Veteran journalist Lee Ki-hwan, with a writing career that has spanned almost three decades, believes that one can’t really live meaningfully in the present without references to the past.

A journalist and history buff, Lee has been writing a history column titled “Lee Ki-hwan’s History with a Trace” for the vernacular daily Kyunghyang Shinmun since August 2011, focusing mostly on the Joseon era (1392-1910), but considering other periods as well.

He begins his new book “History with a Trace” ― based on his findings and interesting facts he collected while working on his column ― by quoting the great Chinese historian Sima Qian, who lived 2000 years ago. “Qian wrote ‘shiji (historical records)’ to ‘narrate past events while thinking of future generations.’”

“British historian Edward Hallett Carr (1892-1982) also said history is ‘an unending dialogue between the present and the past,’” Lee writes.

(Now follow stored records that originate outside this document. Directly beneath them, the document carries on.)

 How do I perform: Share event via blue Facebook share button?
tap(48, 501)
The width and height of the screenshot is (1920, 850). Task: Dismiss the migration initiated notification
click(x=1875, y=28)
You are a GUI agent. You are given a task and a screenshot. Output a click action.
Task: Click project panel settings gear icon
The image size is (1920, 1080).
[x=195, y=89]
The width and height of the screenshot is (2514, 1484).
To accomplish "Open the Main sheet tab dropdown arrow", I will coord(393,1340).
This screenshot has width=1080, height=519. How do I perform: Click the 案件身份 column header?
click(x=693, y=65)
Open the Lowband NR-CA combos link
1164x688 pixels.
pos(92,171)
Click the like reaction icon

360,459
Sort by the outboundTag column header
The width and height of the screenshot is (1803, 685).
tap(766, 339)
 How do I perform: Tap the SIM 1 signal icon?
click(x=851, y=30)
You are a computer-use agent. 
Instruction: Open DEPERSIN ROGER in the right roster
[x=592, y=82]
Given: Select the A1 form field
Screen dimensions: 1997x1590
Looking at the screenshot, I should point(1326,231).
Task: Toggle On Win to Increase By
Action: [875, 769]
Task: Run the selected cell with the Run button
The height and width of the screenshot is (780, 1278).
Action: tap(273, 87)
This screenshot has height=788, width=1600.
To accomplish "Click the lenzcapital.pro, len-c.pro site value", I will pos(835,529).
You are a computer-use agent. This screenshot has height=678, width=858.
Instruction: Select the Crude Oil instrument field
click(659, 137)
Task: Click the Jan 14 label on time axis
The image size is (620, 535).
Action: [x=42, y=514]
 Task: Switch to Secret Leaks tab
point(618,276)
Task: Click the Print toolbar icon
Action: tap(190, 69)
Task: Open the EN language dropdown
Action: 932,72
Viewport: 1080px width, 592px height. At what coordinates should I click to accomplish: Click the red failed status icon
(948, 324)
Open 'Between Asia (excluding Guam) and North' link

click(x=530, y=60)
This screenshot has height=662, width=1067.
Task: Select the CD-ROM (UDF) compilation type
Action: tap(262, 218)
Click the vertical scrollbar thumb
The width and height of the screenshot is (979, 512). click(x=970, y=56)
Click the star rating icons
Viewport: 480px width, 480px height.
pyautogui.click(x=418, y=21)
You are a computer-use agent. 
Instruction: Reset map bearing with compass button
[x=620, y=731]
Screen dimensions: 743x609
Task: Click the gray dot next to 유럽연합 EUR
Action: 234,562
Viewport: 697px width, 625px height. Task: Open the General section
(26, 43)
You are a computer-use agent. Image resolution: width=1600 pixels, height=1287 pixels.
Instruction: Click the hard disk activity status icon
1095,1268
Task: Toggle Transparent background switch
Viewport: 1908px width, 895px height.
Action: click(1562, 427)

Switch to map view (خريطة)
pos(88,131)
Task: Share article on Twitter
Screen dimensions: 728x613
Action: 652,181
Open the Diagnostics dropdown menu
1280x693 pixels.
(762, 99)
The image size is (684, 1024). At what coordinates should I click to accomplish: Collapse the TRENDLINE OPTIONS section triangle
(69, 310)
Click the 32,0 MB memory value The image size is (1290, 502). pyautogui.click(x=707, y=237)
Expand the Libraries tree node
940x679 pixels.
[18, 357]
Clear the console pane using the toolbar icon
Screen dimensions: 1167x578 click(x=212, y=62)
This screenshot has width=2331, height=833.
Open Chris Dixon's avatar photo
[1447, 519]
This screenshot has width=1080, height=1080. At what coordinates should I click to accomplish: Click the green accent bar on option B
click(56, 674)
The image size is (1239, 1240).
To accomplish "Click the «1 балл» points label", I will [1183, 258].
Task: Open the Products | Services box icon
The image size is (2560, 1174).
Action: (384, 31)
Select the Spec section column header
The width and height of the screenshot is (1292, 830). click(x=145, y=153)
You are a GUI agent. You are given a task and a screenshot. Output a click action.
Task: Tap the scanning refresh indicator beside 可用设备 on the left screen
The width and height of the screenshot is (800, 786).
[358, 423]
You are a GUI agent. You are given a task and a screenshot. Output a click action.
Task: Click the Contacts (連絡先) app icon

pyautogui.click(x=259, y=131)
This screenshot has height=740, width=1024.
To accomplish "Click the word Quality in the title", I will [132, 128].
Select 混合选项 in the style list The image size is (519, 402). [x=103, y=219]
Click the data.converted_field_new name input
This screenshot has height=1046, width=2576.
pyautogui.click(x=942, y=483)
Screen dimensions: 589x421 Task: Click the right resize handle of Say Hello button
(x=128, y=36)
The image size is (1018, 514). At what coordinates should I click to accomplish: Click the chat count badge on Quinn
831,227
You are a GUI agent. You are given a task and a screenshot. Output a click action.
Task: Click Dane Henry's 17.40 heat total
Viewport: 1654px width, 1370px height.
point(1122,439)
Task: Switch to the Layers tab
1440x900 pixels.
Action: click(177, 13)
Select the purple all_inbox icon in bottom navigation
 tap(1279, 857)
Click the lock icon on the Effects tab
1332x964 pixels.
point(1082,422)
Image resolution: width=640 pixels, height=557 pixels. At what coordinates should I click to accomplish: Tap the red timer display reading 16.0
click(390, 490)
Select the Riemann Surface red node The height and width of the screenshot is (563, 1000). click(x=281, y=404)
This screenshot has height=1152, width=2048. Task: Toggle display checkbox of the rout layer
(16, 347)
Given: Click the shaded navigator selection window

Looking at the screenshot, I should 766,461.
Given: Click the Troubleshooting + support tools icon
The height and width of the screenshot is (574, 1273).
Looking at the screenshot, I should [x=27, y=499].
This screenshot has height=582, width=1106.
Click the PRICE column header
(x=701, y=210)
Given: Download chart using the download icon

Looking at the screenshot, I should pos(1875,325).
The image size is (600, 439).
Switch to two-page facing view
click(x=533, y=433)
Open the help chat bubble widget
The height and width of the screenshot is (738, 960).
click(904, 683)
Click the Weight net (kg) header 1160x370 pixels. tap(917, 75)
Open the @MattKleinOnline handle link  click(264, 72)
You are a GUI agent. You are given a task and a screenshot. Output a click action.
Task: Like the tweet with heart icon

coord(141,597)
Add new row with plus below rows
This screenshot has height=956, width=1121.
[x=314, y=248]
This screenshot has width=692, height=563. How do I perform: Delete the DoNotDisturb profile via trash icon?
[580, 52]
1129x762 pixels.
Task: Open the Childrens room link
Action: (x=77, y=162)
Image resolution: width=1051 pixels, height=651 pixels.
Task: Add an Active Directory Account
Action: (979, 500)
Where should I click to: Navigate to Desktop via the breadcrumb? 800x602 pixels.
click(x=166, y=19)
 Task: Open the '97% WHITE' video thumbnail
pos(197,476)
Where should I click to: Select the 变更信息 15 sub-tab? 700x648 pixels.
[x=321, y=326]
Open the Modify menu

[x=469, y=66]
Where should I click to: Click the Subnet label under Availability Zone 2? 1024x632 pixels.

Out of his affection for history, Lee tells 40 interesting stories from the Joseon era to add color and life to what people often perceive to be a humdrum history.

The author’s journey begins in 1403, when 34 cargo vessels carrying taxes from provincial cities sank off the coast of Gyeongsang Province. When the third king of Joseon, Taejong (1367-1422), was informed about the disaster, he first asked about the number of casualties and then about the amount of lost rice.

A servant of the king hesitated and answered, “Around 1.4 million kilograms of rice was lost and about 1,000 people died.”

King Taejong heaved a sigh and said, “I take all the responsibility. I knew the wind was strong on the day of the voyage, but allowed the boats to depart. It is I who led the innocent people to die.”

Lee was surprised to discover that a number of accidents in the past were similar to contemporary ones. These include the sinking of the ferry Sewol in April, which claimed more than 300 lives. “Then and now, accidents are man-made disasters, resulting from dereliction of duty and careless decisions to let ships sail in bad circumstances,” Lee writes.

“I think it is brave for the king to take all the responsibility.”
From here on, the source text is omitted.